Using Cadence DataCenter Digital Twin, the enterprise’s design team created a methodology to determine the most optimal location for new IT, quantify decisions based on cost avoidance, and ensure that future deployments will not cause the data center to lose capacity.
This measurement process is triggered based on the power threshold of incoming IT load at greater than or equal to 10kW per cabinet.
Using Cadence DataCenter Digital Twin, the enterprise team examines three modeling scenarios where IT could be placed within the data center. Each scenario produces a score based on predetermined criteria, such as weight, real estate, power, cooling, and phase balance.
The test subject was a 96kW deployment of IT in three different areas in the data center, specifically areas which provide capacities of local infrastructure. DataCenter Digital Twin was used to evaluate each scenario and the resulting metrics. The test was a success and demonstrated the following:
Requirement | Option 1 | Option 2 | Option 3 | |
---|---|---|---|---|
Power deployed (kW) | 96 | 96 | 96 | 96 |
Cooling required (kW) | 105 | 105 | 105 | 105 |
Increase in airflow requirement (cfm) | 11260 | 11904 | 12307 | 11104 |
% of IT within thermal limits (%) | 100 | 91.7 | 9.75 | 100 |
% of IT at risk (%) | 0 | 0 | 0 | 0 |
Option 3 demonstrates that the IT is well within its thermal limits for this deployment and uses less air than the other options. Therefore, this deployment scenario is not only safe, but a more efficient use of the data center infrastructure. From this result, the enterprise had found its link between day-to-day operations and long-term, high-level data center performance. This method has now become the standard business process to retrieve stranded capacity while ensuring IT uptime.
Enabling the migration of systems and services from colocation back to their data centers, the healthcare enterprise saved an estimated $300,000 a year.
Every deployment undergoes this type of examination to understand both the impact of the deployment on the surrounding area and installed IT, as well as on the data center as a whole. This process empowers the enterprise to continually reduce the inefficiencies at the heart of the problem of high-density deployments while still maximizing uptime.
In successfully completing this project, the healthcare enterprise:
- Achieved a greater understanding of its data centers’ constraints and potential from a power, cooling, failover, and structural limits perspective
- Engineered a selection process to identify the optimal placement of IT based on a predetermined set of criteria
- Created an innovative cost analysis system to justify their data centers’ business value
- Elevated their ability to manage risk on the raised floor
- Promoted cross-team collaboration
- Improved data center utilization by reducing stranded capacity
- Enabled the migration of systems and services from colocation back to their data centers, saving roughly $300,000 a year
Summary
A healthcare enterprise used Cadence DataCenter Digital Twin to modernize its legacy data centers, minimize stranded capacity, and overcome power, cooling, and space challenges brought on by the extreme demands of high-density systems. The enterprise was able to accomplish these objectives without compromising resilience by harnessing the virtual nature of simulation.
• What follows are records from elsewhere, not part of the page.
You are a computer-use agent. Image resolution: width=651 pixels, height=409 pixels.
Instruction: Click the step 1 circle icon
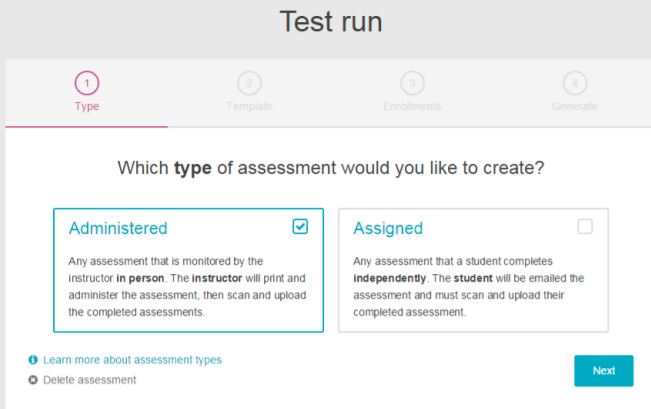coord(87,83)
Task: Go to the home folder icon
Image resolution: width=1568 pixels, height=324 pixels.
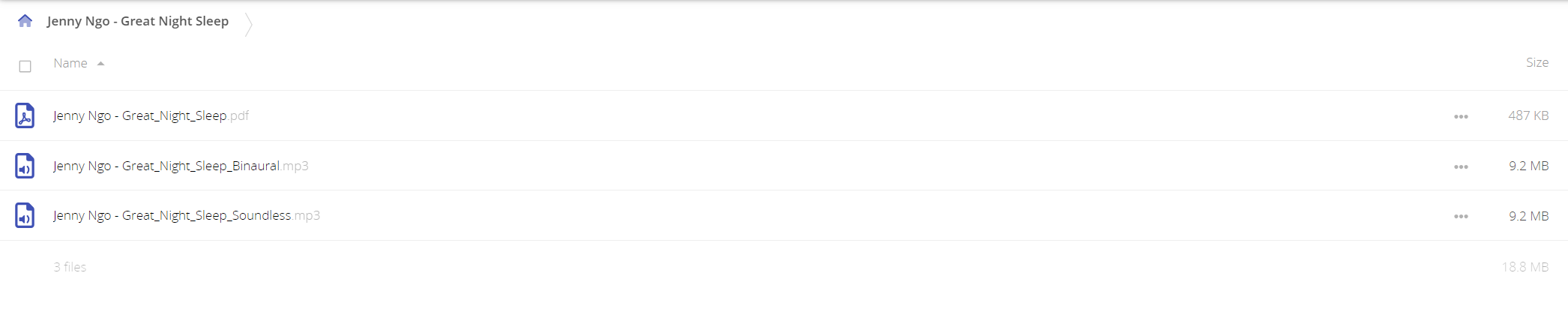Action: coord(25,21)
By enabling the migration of systems and services from colocation back to their data centers, the healthcare enterprise saved an estimated $300,000 a year.
The enterprise continues to use DataCenter Digital Twin in the day-to-day management of its data centers to plan future IT deployments, predict the impact of potential changes, and reduce risk in its on-prem facilities where power densities are constantly growing.